If he was, he would already be ashes scattered in the sea.
With Taylor gone, there should be nothing left to tie him to Portland. And there isn't. But he still stays; it is all he has ever known. And buried down deep beneath the painful memories of heartless murders and stinging lies, there is still some good left in the city. He visits the church where he and Lucinda were married every Sunday, and though he doesn't step inside, the sun streams through the stained-glass windows to show him the carpet, pews and altar dappled in all the colours of the rainbow.
He sits alone on the park bench where Lucinda said yes to becoming his wife; he visits the department store where he bought the ring.
Arthur visits the cemetery too, but it is not at Lucinda's grave he lays his flowers. Taylor Kerfield's headstone is always in bloom.
Soon a year, then two, then three have rolled by him. He gets another job, another girlfriend, another life.
He cannot help but compare his job as secretary to his previous as manager.
He cannot help but compare Cora's smile to Lucinda's; her laughing eyes to Taylor's sad ones.
He cannot help but compare this life with the last.
He cannot help but hate himself more every day.

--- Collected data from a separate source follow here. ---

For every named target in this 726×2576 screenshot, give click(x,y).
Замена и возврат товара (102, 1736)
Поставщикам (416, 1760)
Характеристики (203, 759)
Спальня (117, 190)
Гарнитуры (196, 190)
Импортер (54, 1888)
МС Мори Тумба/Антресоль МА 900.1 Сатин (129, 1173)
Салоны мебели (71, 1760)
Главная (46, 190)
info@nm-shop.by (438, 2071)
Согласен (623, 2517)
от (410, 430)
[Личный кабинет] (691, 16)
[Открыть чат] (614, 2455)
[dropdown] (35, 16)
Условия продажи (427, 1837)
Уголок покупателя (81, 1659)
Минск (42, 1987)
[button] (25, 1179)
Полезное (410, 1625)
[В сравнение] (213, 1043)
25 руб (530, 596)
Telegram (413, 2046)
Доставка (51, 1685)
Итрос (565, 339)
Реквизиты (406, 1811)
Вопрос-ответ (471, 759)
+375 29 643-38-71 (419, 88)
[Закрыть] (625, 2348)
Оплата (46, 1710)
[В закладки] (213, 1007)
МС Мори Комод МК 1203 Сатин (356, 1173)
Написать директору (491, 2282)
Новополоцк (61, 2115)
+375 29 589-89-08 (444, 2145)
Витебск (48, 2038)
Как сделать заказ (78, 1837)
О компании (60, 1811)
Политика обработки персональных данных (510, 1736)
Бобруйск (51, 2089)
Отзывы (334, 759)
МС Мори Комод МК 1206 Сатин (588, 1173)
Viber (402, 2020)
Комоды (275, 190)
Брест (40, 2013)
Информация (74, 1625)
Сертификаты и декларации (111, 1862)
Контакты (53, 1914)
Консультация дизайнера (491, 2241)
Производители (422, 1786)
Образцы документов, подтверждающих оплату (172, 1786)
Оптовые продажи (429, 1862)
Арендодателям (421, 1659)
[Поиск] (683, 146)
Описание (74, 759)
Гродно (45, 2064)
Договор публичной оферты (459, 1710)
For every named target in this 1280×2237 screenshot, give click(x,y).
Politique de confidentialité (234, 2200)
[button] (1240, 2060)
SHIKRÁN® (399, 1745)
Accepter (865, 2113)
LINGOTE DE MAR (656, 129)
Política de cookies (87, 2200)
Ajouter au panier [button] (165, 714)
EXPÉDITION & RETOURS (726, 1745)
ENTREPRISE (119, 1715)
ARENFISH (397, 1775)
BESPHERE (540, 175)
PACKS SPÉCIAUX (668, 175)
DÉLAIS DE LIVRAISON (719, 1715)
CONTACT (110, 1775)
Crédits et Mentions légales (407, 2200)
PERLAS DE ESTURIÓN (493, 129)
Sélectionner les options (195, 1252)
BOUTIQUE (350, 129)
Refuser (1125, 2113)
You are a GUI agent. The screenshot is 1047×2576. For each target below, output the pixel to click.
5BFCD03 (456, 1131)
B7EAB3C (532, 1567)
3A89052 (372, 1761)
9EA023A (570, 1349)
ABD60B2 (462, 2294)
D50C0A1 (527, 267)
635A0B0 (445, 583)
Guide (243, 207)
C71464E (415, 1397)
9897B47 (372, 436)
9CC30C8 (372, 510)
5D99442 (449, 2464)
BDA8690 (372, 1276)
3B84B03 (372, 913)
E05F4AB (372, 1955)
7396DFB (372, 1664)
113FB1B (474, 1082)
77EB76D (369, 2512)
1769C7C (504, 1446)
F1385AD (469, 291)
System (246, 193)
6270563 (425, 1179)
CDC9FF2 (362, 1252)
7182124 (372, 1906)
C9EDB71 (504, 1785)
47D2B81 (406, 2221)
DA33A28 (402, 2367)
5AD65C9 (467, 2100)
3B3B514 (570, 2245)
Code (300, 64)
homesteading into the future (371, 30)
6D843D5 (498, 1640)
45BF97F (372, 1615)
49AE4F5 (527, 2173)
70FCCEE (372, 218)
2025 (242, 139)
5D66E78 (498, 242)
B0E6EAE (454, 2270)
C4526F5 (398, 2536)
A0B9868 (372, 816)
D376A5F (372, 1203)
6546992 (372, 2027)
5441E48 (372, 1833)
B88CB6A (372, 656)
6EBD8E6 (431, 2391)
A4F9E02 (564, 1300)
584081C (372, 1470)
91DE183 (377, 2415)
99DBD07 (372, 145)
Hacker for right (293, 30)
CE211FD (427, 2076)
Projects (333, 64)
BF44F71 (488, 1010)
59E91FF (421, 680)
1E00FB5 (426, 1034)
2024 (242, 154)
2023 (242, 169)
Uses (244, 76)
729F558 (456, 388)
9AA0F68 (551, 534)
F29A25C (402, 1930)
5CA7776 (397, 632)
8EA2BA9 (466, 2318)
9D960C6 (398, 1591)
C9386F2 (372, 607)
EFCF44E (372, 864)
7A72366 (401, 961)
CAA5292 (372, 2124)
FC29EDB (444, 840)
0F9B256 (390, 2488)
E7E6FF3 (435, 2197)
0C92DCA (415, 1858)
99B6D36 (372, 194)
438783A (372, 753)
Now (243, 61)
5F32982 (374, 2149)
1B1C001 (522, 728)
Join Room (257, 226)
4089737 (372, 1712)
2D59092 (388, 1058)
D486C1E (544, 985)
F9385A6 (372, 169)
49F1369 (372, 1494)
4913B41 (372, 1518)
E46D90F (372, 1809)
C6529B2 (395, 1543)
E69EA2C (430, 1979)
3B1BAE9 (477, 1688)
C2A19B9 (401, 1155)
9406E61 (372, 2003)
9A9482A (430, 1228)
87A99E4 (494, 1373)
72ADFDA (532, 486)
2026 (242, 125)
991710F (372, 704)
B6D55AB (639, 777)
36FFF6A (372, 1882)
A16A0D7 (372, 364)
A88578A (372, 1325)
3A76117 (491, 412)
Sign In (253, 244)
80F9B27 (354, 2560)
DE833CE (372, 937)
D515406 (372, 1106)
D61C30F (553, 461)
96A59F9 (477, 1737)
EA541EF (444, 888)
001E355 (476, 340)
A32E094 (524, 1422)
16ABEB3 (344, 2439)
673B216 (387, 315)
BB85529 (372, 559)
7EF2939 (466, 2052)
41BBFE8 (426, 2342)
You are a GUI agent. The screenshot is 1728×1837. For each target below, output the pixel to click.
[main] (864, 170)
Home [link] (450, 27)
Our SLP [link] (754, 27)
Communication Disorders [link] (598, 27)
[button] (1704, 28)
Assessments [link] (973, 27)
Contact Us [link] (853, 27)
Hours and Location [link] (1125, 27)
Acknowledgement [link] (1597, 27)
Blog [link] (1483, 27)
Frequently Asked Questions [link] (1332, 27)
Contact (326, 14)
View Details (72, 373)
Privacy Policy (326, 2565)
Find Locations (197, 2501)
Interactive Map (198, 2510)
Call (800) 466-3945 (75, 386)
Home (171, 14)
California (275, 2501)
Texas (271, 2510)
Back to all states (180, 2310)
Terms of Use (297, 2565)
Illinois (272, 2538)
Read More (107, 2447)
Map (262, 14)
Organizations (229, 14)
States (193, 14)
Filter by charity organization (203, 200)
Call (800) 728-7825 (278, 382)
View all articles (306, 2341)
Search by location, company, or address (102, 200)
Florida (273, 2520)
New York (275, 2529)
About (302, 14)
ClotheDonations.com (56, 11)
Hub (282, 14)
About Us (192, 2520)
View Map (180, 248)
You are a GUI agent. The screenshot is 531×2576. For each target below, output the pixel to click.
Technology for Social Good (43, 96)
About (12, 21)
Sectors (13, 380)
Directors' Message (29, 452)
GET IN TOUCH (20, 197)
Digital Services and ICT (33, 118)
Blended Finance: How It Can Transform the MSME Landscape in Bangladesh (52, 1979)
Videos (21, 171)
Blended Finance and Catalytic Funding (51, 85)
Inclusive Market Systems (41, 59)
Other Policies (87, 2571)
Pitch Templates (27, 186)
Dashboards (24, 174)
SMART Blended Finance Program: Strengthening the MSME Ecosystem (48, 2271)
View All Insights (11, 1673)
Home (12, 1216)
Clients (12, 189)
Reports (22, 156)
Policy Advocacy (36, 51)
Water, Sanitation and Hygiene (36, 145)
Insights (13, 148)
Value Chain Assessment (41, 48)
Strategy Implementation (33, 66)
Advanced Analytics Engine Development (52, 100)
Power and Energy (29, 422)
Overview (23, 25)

The official police statement for Arthur Jarvis' death is accidental asphyxiation. Apparently the gas stove sprung a leak during the night and all the windows in the apartment were closed.
Detective Nick Burkhardt knows this was no accident, but he holds his tongue. Some things are better left unsaid and unremembered.
The scars on his face never did heal, and in death grew red as blood against his snow white skin.